Rich Sanders, CEO of US-based blockchain forensics company CipherBlade, traced the funds for Decrypt and found that they sent about 58% of the funds to exchanges.
Over half of these funds went to one of the largest crypto exchanges in the world, Binance. The hackers cut up the funds into small payments and sent them periodically to the exchange to avoid red flags. The rest of those funds went to several other exchanges, including Huobi, Poloniex and Coinbase.
Why didn’t the hackers use mixers?
So why did the hackers move their money through large crypto exchanges like Binance rather than using so-called cryptocurrency “mixers,” a method of obscuring transactions by jumbling lots of people’s transactions together?

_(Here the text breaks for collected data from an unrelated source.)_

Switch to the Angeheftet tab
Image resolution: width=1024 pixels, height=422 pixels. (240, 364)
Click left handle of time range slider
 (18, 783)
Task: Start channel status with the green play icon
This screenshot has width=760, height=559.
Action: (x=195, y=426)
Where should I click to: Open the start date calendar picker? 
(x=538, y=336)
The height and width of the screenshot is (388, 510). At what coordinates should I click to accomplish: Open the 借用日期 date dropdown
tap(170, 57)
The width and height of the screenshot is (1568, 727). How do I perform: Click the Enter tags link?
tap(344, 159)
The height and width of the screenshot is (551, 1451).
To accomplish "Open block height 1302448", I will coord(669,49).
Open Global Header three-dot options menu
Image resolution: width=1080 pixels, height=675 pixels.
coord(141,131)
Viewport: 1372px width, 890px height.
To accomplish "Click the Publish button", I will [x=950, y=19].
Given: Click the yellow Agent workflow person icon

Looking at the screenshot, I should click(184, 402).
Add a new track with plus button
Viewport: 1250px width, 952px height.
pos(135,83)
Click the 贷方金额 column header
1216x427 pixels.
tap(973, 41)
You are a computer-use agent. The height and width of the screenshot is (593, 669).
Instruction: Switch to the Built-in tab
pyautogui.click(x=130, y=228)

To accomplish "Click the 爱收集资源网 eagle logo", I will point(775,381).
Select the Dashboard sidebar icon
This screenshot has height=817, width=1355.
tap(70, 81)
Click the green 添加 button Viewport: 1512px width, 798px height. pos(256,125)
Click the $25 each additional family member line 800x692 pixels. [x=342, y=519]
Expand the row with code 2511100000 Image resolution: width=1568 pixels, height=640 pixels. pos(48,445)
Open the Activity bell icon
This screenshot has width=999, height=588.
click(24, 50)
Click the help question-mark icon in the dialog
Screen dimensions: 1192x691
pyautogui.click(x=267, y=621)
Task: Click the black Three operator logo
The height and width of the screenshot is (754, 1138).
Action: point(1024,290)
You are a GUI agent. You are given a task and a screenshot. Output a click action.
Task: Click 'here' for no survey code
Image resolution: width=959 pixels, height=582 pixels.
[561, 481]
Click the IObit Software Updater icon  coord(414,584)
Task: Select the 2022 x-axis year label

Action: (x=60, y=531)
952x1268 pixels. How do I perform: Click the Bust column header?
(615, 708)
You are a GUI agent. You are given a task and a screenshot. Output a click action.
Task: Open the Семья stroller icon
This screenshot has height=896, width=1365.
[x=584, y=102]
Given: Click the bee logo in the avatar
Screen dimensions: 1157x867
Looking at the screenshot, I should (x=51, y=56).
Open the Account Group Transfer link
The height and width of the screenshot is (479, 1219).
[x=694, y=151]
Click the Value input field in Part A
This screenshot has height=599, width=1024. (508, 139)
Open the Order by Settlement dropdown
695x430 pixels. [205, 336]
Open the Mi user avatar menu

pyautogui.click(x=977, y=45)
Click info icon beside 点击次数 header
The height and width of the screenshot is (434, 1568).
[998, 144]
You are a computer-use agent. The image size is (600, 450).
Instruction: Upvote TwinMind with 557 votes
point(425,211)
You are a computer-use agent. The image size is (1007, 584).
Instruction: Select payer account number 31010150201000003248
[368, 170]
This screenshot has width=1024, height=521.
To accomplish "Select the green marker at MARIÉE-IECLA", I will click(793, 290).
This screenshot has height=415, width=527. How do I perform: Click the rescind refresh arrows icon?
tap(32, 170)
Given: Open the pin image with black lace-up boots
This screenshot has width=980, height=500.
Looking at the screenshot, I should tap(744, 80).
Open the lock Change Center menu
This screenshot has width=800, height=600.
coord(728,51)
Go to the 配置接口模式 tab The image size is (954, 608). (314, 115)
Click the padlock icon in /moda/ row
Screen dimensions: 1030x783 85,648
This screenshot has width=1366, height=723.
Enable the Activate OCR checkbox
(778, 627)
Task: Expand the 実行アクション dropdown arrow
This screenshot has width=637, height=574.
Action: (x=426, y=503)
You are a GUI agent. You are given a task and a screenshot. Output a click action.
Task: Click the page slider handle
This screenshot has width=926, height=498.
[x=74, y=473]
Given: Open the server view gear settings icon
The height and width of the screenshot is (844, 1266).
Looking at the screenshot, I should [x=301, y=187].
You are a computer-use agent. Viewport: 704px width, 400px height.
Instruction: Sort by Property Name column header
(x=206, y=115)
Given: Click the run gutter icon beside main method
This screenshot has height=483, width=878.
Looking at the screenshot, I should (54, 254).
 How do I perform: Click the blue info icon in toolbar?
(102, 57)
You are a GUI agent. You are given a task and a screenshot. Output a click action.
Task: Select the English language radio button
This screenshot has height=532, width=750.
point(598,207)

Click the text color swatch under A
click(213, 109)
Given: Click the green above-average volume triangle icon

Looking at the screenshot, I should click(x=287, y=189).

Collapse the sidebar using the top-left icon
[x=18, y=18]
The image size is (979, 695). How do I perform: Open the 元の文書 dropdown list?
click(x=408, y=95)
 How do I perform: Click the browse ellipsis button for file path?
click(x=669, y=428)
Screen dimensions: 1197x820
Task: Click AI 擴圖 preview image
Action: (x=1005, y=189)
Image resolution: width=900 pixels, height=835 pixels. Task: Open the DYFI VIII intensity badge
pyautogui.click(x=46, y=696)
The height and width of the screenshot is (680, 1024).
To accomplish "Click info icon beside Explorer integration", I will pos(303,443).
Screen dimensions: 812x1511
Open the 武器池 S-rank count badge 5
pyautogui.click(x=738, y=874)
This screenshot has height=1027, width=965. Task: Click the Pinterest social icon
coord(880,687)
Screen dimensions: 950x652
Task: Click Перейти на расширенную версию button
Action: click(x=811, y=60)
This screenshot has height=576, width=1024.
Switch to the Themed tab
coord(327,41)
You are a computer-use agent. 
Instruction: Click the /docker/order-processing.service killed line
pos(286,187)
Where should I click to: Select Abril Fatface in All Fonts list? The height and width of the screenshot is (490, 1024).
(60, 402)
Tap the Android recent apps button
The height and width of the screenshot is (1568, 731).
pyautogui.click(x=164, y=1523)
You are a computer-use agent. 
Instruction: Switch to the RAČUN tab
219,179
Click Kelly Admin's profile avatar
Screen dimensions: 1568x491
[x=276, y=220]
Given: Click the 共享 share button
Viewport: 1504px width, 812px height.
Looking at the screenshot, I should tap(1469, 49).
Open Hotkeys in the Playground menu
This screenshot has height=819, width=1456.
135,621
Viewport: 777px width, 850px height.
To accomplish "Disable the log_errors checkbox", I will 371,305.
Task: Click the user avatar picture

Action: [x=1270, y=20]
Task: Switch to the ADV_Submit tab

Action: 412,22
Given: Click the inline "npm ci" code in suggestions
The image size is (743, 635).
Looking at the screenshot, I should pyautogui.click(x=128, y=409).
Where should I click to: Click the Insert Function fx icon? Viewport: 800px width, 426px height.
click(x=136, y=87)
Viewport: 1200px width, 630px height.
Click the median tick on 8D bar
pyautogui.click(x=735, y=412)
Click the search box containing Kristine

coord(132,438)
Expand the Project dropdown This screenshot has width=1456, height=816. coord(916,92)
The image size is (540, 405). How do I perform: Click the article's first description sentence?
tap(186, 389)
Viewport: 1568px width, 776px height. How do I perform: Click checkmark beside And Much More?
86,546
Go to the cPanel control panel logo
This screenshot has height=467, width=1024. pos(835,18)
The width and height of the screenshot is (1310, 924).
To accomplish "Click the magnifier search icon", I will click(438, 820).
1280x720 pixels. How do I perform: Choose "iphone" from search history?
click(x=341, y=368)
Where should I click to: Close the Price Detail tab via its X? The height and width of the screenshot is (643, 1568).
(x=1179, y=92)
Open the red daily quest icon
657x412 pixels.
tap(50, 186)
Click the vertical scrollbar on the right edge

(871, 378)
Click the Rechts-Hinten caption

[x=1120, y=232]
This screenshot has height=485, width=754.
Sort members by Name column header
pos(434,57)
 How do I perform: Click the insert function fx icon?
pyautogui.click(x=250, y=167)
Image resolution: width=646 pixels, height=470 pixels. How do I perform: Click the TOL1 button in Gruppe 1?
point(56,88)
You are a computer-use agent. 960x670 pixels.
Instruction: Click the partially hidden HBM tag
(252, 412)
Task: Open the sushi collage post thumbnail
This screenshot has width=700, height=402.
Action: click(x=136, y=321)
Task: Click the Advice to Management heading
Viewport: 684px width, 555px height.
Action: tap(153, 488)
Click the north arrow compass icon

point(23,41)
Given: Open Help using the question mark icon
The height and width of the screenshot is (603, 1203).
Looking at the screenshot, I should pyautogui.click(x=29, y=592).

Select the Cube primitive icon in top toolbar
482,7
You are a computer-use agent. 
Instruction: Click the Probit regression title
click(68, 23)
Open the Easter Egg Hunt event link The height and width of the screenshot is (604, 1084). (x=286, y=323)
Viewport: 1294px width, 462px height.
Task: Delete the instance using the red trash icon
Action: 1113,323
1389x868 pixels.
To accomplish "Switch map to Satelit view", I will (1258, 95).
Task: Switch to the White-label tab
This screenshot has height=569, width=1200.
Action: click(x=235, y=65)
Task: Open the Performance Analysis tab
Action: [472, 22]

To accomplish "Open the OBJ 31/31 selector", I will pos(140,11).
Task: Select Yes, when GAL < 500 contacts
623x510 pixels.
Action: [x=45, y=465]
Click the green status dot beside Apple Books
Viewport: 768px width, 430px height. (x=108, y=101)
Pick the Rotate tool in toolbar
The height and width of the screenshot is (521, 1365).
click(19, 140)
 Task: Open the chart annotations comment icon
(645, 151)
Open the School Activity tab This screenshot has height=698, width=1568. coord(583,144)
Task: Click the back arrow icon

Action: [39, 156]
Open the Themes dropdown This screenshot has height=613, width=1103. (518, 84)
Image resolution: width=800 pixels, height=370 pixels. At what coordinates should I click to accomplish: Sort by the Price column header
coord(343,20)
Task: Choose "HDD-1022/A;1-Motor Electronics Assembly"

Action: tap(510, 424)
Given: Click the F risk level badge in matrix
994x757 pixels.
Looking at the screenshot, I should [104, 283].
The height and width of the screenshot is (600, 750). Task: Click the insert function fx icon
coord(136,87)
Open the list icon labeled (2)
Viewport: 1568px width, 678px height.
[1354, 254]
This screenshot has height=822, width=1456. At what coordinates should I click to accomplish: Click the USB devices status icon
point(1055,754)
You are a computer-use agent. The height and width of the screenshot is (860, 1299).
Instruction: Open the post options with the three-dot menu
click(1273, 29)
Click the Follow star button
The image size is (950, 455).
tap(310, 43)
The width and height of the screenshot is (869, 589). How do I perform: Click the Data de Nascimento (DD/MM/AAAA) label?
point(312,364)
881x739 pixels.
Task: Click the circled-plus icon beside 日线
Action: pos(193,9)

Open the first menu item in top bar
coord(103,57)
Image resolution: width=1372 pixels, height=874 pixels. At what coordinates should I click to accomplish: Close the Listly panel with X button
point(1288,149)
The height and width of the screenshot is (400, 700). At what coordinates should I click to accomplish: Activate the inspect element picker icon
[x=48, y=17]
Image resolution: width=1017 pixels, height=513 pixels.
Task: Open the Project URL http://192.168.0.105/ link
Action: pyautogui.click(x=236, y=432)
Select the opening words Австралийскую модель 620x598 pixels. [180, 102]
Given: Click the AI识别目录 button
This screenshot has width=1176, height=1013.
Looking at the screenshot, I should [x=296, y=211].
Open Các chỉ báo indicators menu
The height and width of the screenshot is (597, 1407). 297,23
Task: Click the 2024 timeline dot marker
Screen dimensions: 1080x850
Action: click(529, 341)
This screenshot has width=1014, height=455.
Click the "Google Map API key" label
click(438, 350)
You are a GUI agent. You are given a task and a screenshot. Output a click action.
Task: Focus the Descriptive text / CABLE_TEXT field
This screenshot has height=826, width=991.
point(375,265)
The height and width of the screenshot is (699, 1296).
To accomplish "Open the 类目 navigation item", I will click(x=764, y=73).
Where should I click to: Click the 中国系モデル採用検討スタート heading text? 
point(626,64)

“Attackers are not looking for the best way. They are looking for the easiest way they can get away with, and apparently this method was good enough to get them where they wanted to,” Be’ery told Decrypt.
The reason why they didn’t use a mixer, he said, is time. Mixers involve lots of people joining together anonymously to jumble their funds up together. Then the mixer takes all those funds and sends them to addresses owned by those people, crediting them with the amounts they put in. Because the money has been mixed up, it’s difficult to work out whence they came.
But for a mixer to work, you need a lot of people. And if you’re mixing millions of dollars, you’ll need lots of other rich mixers to remain anonymous. “Simply put, to ‘mix’ you need to have a lot of other money from multiple parties, otherwise it’s not mixing as it is mainly your money. Not too many people want to mix $1.5M fast,” said Be’ery.
Koh Wei Jie, a Singaporean cybersecurity analyst who worked on MicroMix, an Ethereum-based mixer, provided Decrypt with more detail. “It’s not very practical to split up a huge amount into small deposits,” he told Decrypt.
“It’s possible to use a mixer but the bottleneck is the size of the anonymity pool(s) involved.” He added that certain types of analysis can make using mixers even riskier, since “it’s possible to correlate deposits and withdrawals based on timing and pattern.”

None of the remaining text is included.